» **TEXT PROVIDED**:

-------

Which is true, and also doesn't address the point. (Also, obligatory ACAB.)

The problem with vigilantism is that the vigilante both decides whether an offense has been committed, and what the punishment should be for that offense. If I've been hit repeatedly by people speeding in my neighborhood, and cops aren't giving the speeders tickets, no one in their right mind is going to say that I should start shooting at people driving in my neighborhood. (Or, I would hope no one in their right mind would say that.)

[–] [email protected] 7 points 1 month ago* (last edited 1 month ago) (1 children)

She knew whether an offense had been committed.

That doesn't prove it to anyone else, of course, but it doesn't seem like anyone is (now?) contesting the the offense in question was committed. Just that he got off free and she had no recourse. This is not a one time event, either, it's a pattern where the law fails to protect people in this situation and then throws the book at them if they take matters into their own hands. If she had not, do you think this dude would still be free? Or would the law have eventually caught up to him, after who knows how many more victims?

[–] Cosmonauticus 5 points 1 month ago (2 children)

You don't get a license to kill just because the justice system failed you. I'm loving how everyone is screaming about how bad the justice system is with this case yet they think a bunch of pissed off ppl thirsty for revenge is a somehow the more measured and practical solution.

What if after she set the house on fire it burned down the whole block? What if the guy had a victim in the house with him when it happened? Another person pointed out she could've destroyed evidence from other victims. Two wrongs don't make a right

[–] Soggy 4 points 1 month ago

I'm not saying it's more measured or practical, I'm saying it's inevitable when the system doesn't serve the people. I'm saying chaos is preferable to tyranny.

[–] [email protected] 3 points 1 month ago

Even if she didn't harm any other people - the criminal justice system in the US doesn't allow for the death penalty for cases of rape. (And in point of fact, part of the reason that we don't do that any more is because it tended to be disproportionately applied against black men accused of assaulting white women.)

[–] Katana314 2 points 4 weeks ago (1 children)

There's still answers out there that are "more right" than others.

Jill, what do you think the price of this bag of rice is? $8.50? Unfortunately, not correct at all. Bob? The 1950s Hall of Rock and Roll on VHS? That's a thoroughly nonsensical answer that barely even respects the question! The answer was $11.

Sentencing judge, what do you think this man's punishment for rape should be? Nothing? Oh, wow, that's a very obviously wrong answer! Vigilante, your go. Well, we were looking for "A life sentence with chance of parole after 30 years", but I will say, "Shoot him in the head" is closer to correct.

I feel like some people there's a "magic light" applied to courtrooms with judges, that makes their judgments more fair by implication. But it's absolutely possible for three people in lawnchairs discussing matters over beer to make a more fair judgment than some judges.

[–] [email protected] 0 points 4 weeks ago (2 children)

I feel like some people there’s a “magic light” applied to courtrooms with judges

That's certainly true if "fair" in your view isn't the same thing as, "consistent with the law and precedent".

-------

» **PROBLEMS TO WORK ON**:
1 > Reproduce the forum discussion about vigilantism word for word, from "[–] Cosmonauticus 5" up to and including "preferable to tyranny.".
2 > According to the forum discussion about vigilantism, what penalty does the US criminal justice system not allow for cases of rape?
3 > Write the next part of the forum discussion about vigilantism, picking up after its final sentence.
The records after this point are separate material with no connection to the forum discussion about vigilantism.

-------

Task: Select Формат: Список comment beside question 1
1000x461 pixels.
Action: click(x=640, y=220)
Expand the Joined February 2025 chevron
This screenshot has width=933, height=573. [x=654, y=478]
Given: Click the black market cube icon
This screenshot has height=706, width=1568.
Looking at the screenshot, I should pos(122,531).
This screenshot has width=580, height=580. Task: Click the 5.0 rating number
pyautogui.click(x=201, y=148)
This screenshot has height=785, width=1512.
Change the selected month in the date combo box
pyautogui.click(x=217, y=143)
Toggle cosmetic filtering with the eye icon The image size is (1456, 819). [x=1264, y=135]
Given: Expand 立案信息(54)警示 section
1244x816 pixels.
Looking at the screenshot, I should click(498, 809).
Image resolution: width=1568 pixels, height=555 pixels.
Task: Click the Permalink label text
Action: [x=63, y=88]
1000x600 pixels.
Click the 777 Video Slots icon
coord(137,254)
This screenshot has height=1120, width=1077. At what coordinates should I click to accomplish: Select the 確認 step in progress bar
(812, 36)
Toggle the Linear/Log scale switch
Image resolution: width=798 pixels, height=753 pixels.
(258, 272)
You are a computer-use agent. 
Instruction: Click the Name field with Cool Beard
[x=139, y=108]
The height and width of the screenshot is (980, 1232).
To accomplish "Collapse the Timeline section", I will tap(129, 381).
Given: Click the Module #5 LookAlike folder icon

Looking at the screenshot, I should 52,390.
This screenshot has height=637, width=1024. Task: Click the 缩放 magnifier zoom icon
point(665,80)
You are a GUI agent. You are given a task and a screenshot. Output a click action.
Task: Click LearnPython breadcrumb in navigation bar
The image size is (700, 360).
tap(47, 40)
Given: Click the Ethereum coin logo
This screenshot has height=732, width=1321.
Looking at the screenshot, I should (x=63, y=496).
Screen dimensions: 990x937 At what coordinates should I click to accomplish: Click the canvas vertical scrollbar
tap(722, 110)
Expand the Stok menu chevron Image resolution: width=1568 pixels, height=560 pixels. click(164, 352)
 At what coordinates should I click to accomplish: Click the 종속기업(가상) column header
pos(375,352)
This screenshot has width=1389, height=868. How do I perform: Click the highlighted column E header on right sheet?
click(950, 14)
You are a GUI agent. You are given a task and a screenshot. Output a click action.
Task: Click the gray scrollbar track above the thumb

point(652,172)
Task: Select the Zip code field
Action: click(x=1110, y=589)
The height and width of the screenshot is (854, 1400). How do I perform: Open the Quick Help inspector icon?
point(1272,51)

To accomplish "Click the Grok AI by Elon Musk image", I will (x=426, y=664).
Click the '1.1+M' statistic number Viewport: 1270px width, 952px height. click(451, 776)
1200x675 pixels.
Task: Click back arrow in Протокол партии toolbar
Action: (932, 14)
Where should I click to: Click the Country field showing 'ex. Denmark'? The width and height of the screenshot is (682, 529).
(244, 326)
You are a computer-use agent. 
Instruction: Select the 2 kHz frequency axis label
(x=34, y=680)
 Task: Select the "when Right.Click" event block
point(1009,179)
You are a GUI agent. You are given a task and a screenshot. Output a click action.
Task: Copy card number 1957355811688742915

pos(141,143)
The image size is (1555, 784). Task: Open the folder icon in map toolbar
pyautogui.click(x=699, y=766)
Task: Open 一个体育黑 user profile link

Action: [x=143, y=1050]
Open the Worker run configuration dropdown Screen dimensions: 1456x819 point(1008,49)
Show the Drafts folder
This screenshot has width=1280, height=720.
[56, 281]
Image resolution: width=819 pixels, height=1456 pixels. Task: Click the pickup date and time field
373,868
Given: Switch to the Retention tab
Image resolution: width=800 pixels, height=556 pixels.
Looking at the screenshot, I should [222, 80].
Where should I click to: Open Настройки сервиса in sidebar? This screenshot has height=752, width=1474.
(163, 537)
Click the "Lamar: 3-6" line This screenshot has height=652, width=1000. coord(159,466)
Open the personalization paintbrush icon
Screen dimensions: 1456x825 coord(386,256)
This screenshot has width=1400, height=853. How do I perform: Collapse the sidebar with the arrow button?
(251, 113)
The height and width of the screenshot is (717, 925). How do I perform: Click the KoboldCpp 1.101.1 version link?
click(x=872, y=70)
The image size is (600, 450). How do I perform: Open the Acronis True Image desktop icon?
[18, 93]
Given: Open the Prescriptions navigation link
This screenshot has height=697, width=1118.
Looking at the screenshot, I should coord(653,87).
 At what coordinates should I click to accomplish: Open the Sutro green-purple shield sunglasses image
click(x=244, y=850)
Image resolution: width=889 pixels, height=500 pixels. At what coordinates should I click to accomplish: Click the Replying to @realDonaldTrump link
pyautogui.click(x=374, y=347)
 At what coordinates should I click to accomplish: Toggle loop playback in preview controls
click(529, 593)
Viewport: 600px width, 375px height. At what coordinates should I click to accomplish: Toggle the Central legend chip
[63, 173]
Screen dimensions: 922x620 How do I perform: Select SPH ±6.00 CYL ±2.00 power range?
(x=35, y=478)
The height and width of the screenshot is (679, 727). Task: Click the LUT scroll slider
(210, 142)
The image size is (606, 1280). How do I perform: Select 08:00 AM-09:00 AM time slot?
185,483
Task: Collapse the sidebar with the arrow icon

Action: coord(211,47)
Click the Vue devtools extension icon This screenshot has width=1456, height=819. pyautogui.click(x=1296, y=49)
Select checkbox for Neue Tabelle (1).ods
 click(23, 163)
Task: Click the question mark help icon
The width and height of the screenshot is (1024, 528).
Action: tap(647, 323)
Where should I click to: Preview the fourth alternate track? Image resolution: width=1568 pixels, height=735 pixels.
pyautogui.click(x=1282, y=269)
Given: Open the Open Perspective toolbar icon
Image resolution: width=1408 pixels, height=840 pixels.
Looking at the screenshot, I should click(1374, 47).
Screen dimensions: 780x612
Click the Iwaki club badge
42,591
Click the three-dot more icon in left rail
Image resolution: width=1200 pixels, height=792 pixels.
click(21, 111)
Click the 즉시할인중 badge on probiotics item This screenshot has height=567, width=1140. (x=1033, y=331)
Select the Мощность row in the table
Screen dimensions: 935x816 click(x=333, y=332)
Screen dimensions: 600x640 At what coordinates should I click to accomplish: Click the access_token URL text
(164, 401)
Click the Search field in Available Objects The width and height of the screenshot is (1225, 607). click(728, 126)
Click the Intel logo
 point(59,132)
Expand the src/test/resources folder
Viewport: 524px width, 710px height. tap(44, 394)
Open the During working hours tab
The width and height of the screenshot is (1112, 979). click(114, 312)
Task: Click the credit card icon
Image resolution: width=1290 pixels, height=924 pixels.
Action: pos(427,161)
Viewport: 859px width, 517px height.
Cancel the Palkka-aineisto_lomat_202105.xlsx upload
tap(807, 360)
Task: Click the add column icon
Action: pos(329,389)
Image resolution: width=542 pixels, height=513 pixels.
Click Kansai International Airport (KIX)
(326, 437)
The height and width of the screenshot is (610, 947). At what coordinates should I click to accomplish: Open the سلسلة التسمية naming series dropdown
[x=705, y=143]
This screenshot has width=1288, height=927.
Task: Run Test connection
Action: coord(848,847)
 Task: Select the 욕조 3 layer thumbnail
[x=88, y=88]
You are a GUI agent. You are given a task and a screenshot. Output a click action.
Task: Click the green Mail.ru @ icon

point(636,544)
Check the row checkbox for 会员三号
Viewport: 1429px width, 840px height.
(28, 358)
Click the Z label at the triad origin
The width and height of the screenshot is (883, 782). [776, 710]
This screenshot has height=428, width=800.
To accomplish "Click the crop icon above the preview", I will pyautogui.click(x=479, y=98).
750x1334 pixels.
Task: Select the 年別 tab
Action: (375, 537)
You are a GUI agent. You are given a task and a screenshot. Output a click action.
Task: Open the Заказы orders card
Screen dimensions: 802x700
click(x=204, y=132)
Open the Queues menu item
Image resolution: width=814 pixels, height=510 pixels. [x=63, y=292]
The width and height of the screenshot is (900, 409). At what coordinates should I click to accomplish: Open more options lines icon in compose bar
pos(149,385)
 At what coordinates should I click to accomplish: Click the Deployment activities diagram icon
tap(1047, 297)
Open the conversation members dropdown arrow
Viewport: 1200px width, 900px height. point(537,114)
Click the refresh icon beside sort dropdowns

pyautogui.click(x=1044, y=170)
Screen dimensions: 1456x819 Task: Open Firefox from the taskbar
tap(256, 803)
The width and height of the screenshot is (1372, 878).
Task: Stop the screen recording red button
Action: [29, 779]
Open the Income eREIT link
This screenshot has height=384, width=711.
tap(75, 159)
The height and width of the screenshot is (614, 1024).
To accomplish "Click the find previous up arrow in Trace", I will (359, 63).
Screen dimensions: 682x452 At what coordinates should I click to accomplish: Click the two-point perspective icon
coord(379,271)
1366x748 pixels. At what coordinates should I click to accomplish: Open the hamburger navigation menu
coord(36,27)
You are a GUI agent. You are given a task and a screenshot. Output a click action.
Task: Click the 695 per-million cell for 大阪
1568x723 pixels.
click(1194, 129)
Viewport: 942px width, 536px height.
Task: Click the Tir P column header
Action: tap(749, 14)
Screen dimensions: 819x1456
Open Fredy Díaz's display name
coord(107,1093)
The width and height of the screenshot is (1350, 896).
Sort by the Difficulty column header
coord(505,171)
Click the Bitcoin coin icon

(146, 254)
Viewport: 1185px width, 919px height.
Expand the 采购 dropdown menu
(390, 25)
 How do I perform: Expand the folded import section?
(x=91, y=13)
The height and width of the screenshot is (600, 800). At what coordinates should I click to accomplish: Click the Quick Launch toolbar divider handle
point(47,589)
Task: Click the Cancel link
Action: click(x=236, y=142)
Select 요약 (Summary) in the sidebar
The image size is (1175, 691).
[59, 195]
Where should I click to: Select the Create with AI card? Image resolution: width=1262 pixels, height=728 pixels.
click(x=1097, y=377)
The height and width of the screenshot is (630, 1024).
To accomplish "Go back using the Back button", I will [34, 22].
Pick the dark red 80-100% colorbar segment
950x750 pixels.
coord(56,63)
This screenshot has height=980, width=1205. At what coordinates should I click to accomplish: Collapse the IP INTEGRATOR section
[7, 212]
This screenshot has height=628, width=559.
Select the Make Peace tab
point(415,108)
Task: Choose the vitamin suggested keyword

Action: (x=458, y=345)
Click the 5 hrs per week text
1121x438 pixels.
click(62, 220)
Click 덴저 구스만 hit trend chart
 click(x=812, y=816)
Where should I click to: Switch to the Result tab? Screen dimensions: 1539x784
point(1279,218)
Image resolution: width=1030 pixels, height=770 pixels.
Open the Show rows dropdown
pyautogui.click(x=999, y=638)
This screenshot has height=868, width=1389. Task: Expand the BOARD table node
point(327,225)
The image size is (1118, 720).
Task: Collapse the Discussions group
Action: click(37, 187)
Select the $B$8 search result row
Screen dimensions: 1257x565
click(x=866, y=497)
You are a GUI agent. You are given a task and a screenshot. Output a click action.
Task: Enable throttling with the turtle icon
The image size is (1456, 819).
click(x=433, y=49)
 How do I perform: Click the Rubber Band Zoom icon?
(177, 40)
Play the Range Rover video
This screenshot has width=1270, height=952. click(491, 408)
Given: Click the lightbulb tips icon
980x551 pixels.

-------

» **TASK-BY-TASK OUTPUTS**:
1 >
[–] Cosmonauticus 5 points 1 month ago (2 children)

You don't get a license to kill just because the justice system failed you. I'm loving how everyone is screaming about how bad the justice system is with this case yet they think a bunch of pissed off ppl thirsty for revenge is a somehow the more measured and practical solution.

What if after she set the house on fire it burned down the whole block? What if the guy had a victim in the house with him when it happened? Another person pointed out she could've destroyed evidence from other victims. Two wrongs don't make a right

[–] Soggy 4 points 1 month ago

I'm not saying it's more measured or practical, I'm saying it's inevitable when the system doesn't serve the people. I'm saying chaos is preferable to tyranny.

2 > The death penalty.

3 >
Let me pose this a slightly different way: a person murders a baby. Should the person be arrested? Should they be tried for murder? Should they be executed? What if the 'baby' is actually an 8 week old fetus, and the person is a doctor performing a legal elective abortion? Religious zealots and right-wing misogynists are going to argue that killing the doctor is morally justified and "fair". Should each person get to apply their own moral code?

[–] [email protected] 1 points 4 weeks ago (1 children)

We need to change the precedent so that rapists get life in prison.

Precedent can be shit too. Remember when “separate but equal” was precedent?

[–] [email protected] 0 points 4 weeks ago

Ah, yes, so that rape is treated the same as murder. Which will result in more murders. Because if you go to prison for the same amount of time either way, why not go all-in an murder your victim?

[–] Katana314 1 points 4 weeks ago (1 children)

This isn’t a case of fighting moral codes. This is a case of battles of safety.

There are many issues of safety that affect all people, including food safety, mental safety, economic safety. All of those have resulted in court battles, as well as court failures. Safety from violence is the basic one, and people will often need to make their decisions around it on a faster basis than courts can proceed.

That’s the practical analysis, rather than the idealistic view where every single disagreement of any kind would receive a protracted court debate with all evidence present.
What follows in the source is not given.